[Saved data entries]
Content starts

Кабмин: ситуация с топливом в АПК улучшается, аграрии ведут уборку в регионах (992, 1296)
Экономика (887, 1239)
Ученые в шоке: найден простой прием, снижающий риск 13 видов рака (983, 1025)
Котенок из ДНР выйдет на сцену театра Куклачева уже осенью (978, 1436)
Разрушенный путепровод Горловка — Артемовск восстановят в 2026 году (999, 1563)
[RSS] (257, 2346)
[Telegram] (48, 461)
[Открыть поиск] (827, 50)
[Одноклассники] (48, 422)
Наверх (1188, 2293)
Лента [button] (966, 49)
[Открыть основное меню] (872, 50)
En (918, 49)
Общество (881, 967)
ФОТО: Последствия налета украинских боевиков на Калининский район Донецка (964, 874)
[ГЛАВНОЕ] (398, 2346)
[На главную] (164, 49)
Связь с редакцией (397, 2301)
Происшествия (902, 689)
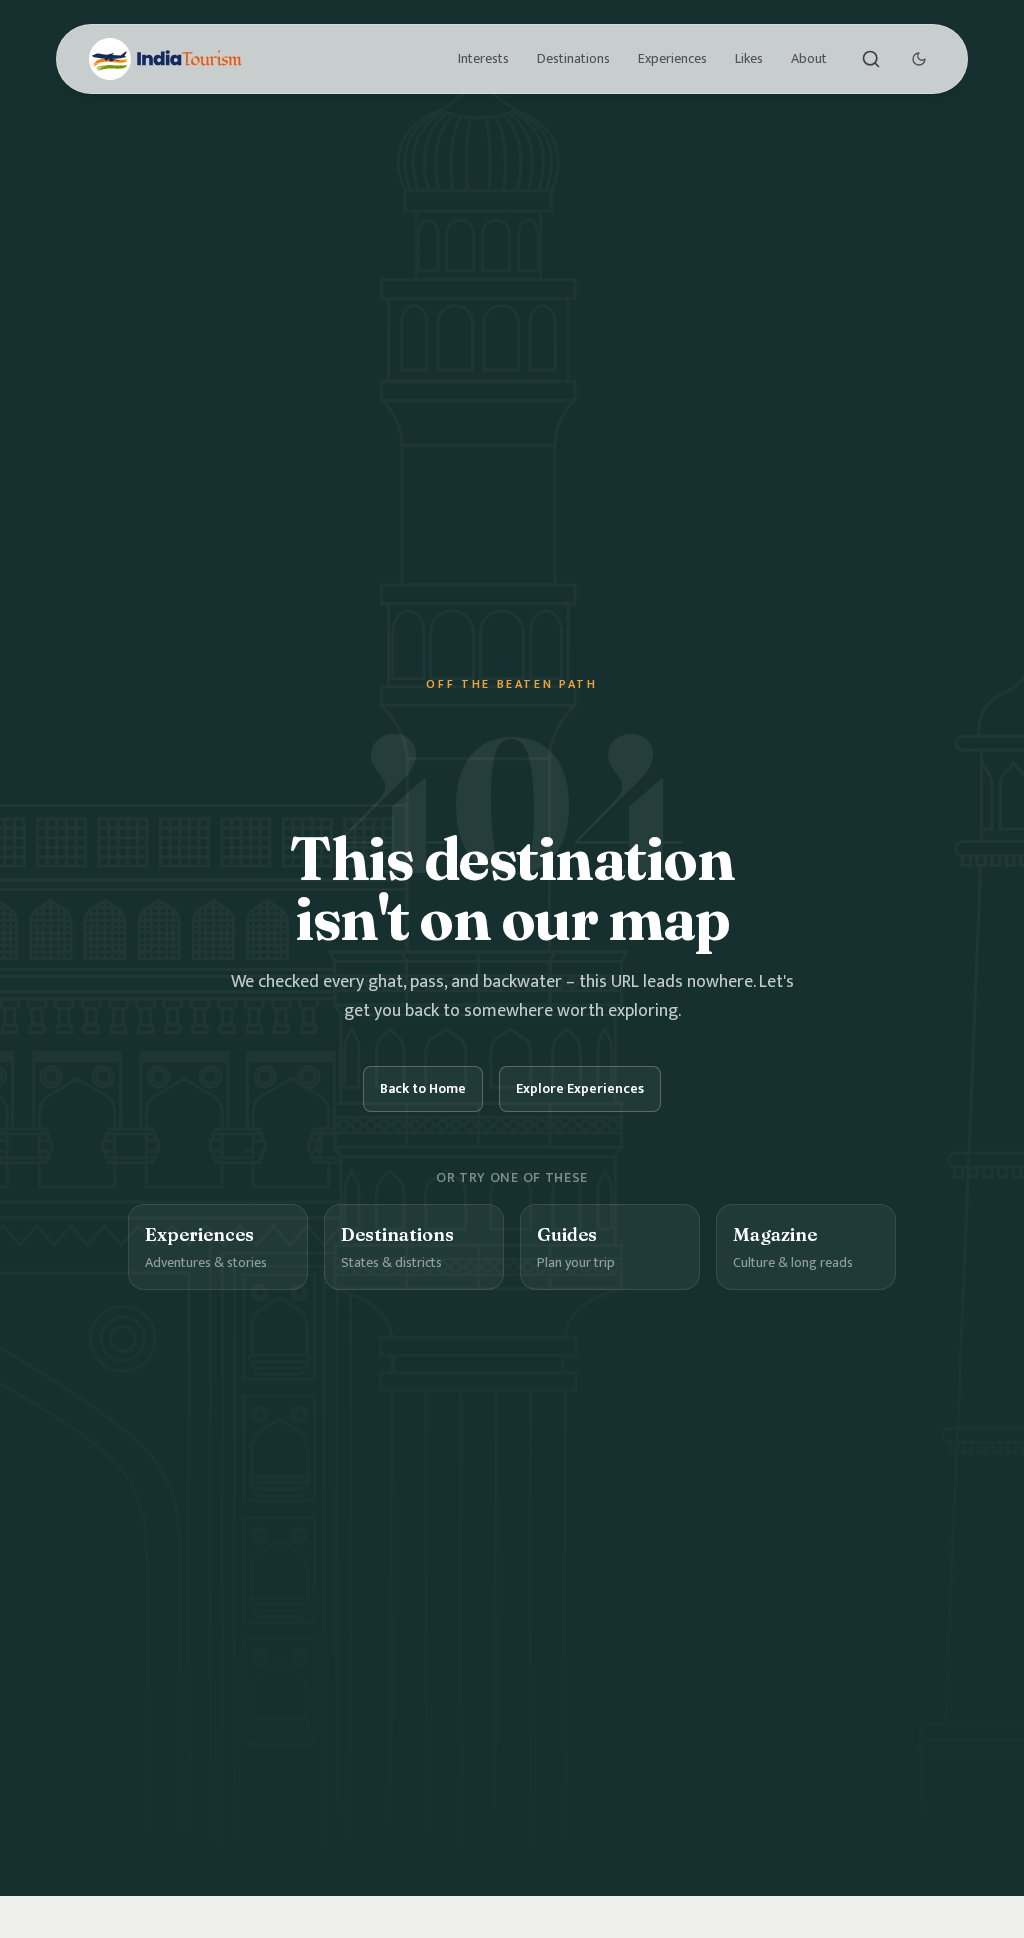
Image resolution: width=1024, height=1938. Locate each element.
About (809, 58)
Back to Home (423, 1088)
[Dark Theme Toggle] (919, 59)
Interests (483, 58)
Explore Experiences (580, 1088)
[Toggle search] (871, 59)
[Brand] (165, 59)
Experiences (672, 58)
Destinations (573, 58)
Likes (749, 58)
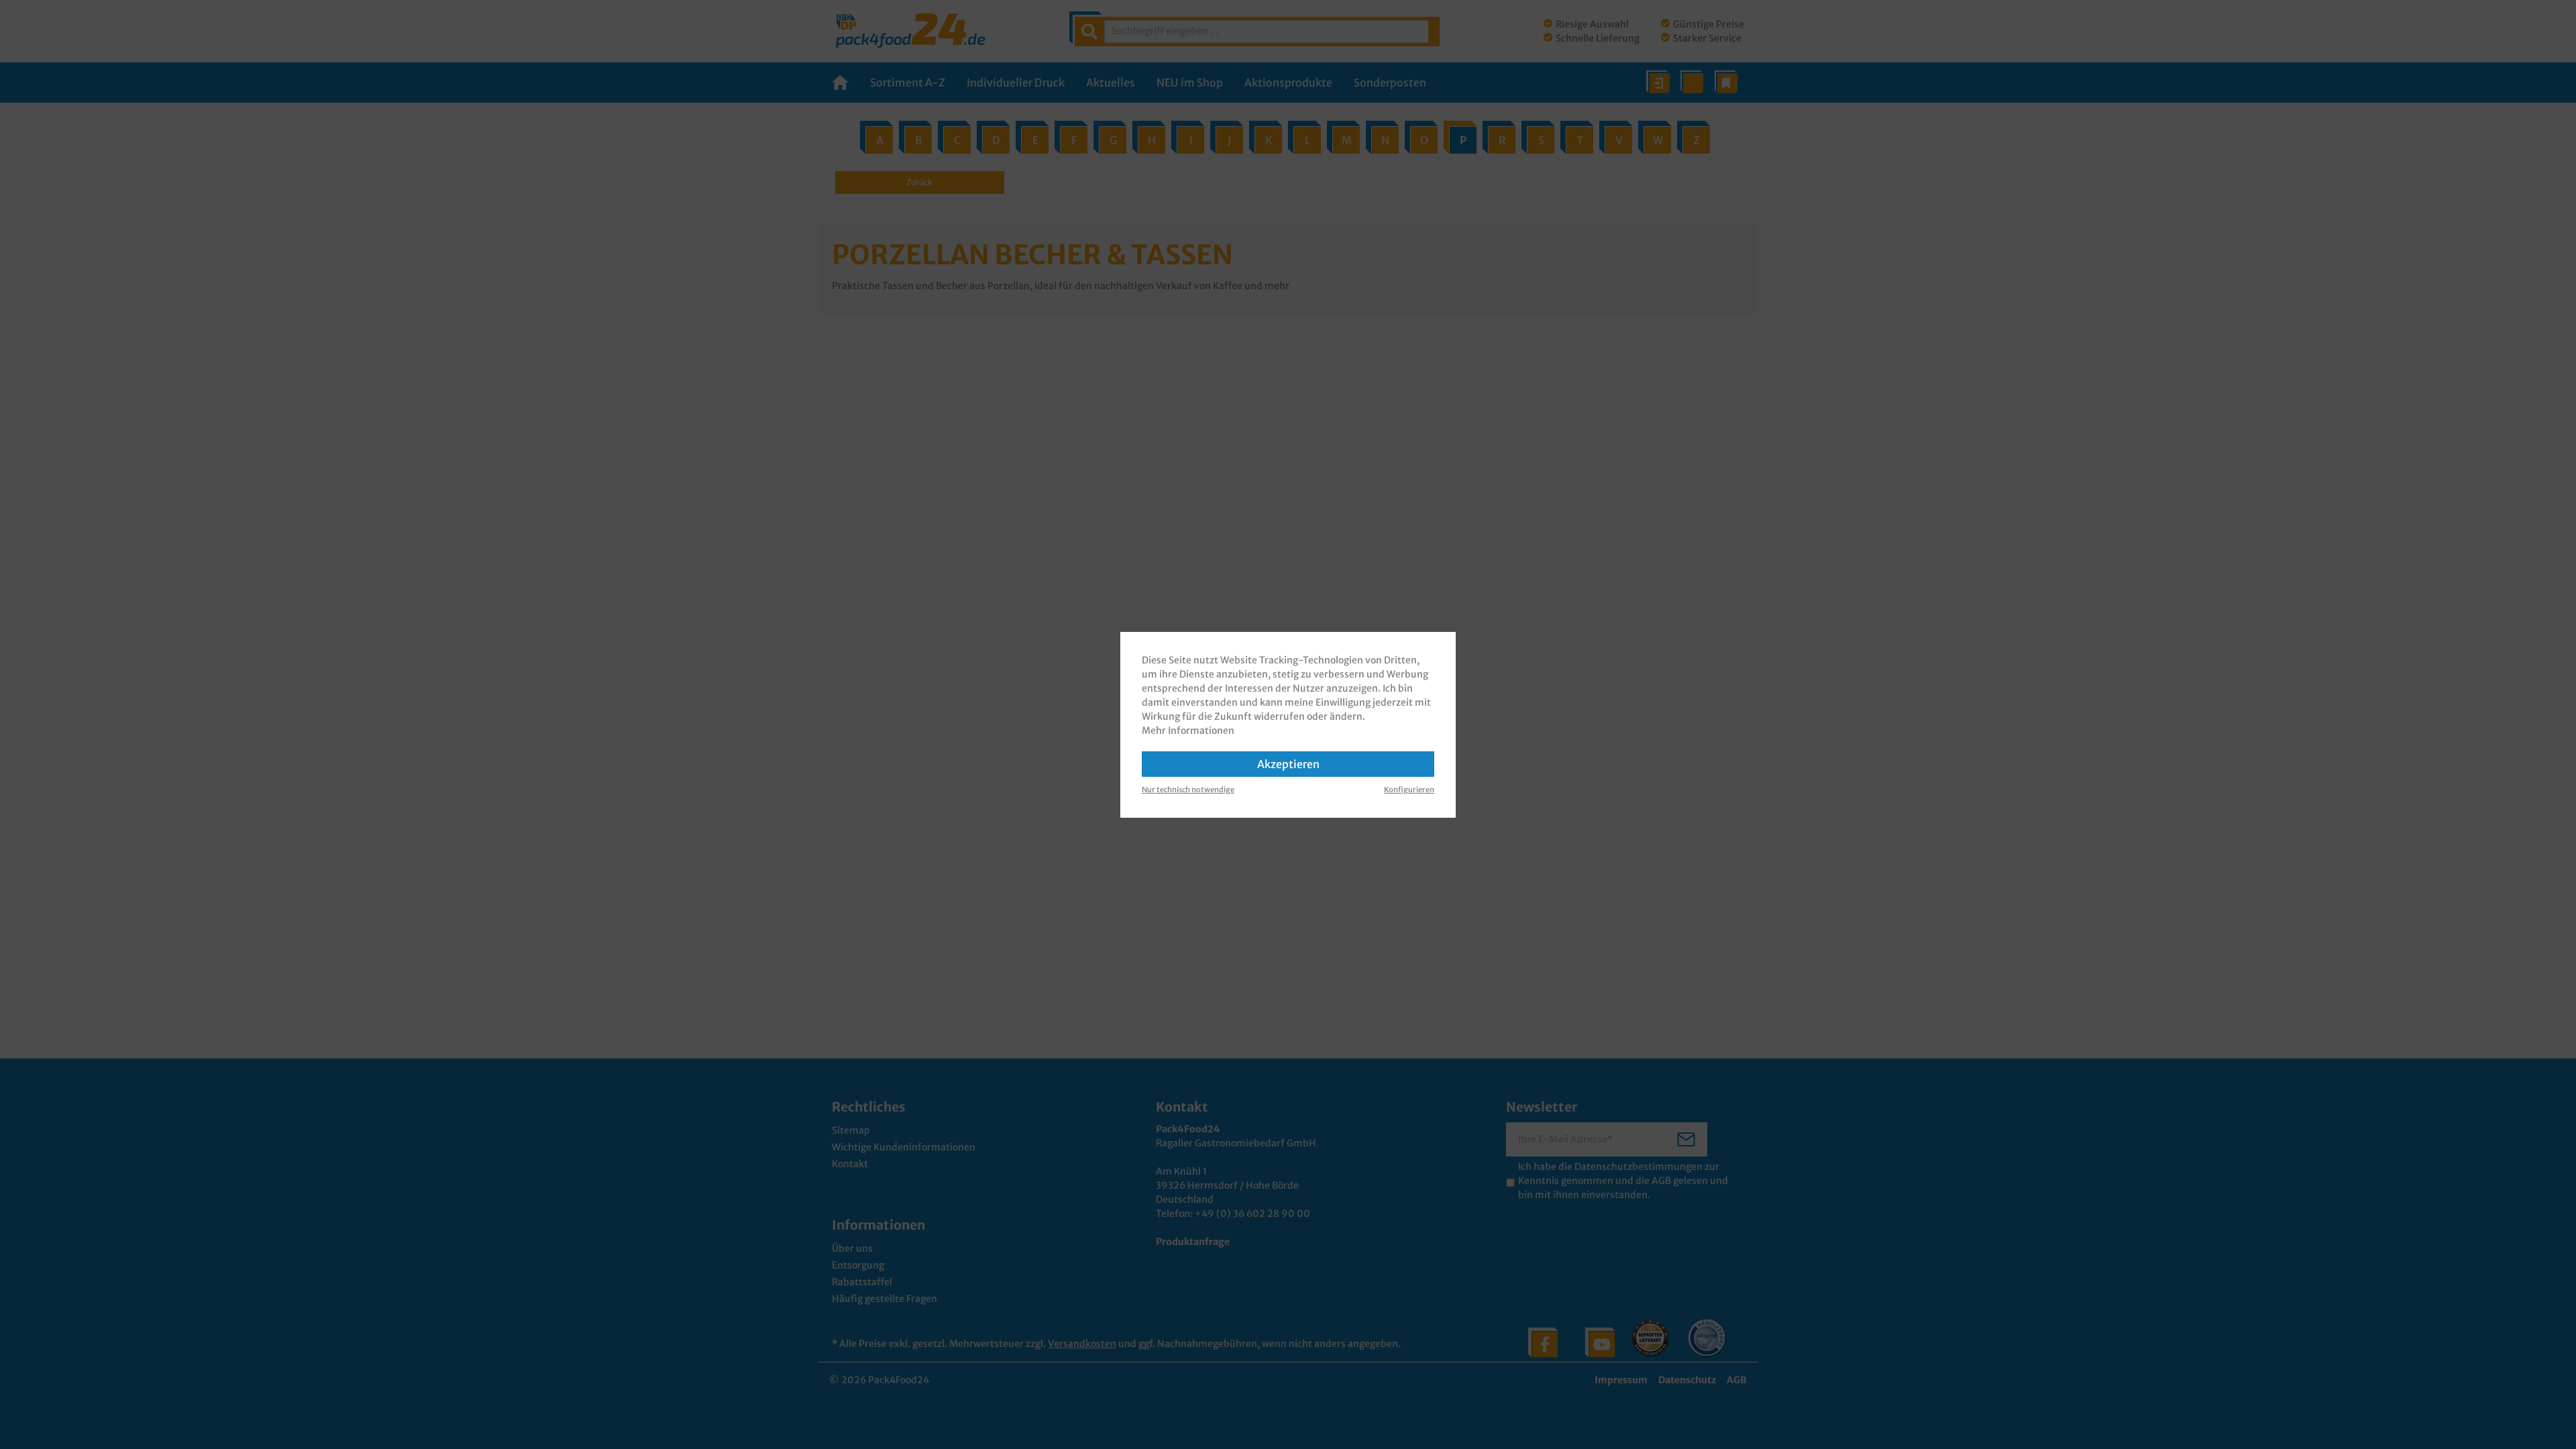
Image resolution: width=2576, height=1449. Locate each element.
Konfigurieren (1409, 789)
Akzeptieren (1288, 764)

Content ends

# Task to carry out:
Treat the line with "Котенок из ДНР" as the start and the line with "Likes (749, 58)" as the end, and return exactly that span of the data above, both ends included, without pictures.

# Your solution:
Котенок из ДНР выйдет на сцену театра Куклачева уже осенью (978, 1436)
Разрушенный путепровод Горловка — Артемовск восстановят в 2026 году (999, 1563)
[RSS] (257, 2346)
[Telegram] (48, 461)
[Открыть поиск] (827, 50)
[Одноклассники] (48, 422)
Наверх (1188, 2293)
Лента [button] (966, 49)
[Открыть основное меню] (872, 50)
En (918, 49)
Общество (881, 967)
ФОТО: Последствия налета украинских боевиков на Калининский район Донецка (964, 874)
[ГЛАВНОЕ] (398, 2346)
[На главную] (164, 49)
Связь с редакцией (397, 2301)
Происшествия (902, 689)
Image resolution: width=1024, height=1938. Locate each element.
About (809, 58)
Back to Home (423, 1088)
[Dark Theme Toggle] (919, 59)
Interests (483, 58)
Explore Experiences (580, 1088)
[Toggle search] (871, 59)
[Brand] (165, 59)
Experiences (672, 58)
Destinations (573, 58)
Likes (749, 58)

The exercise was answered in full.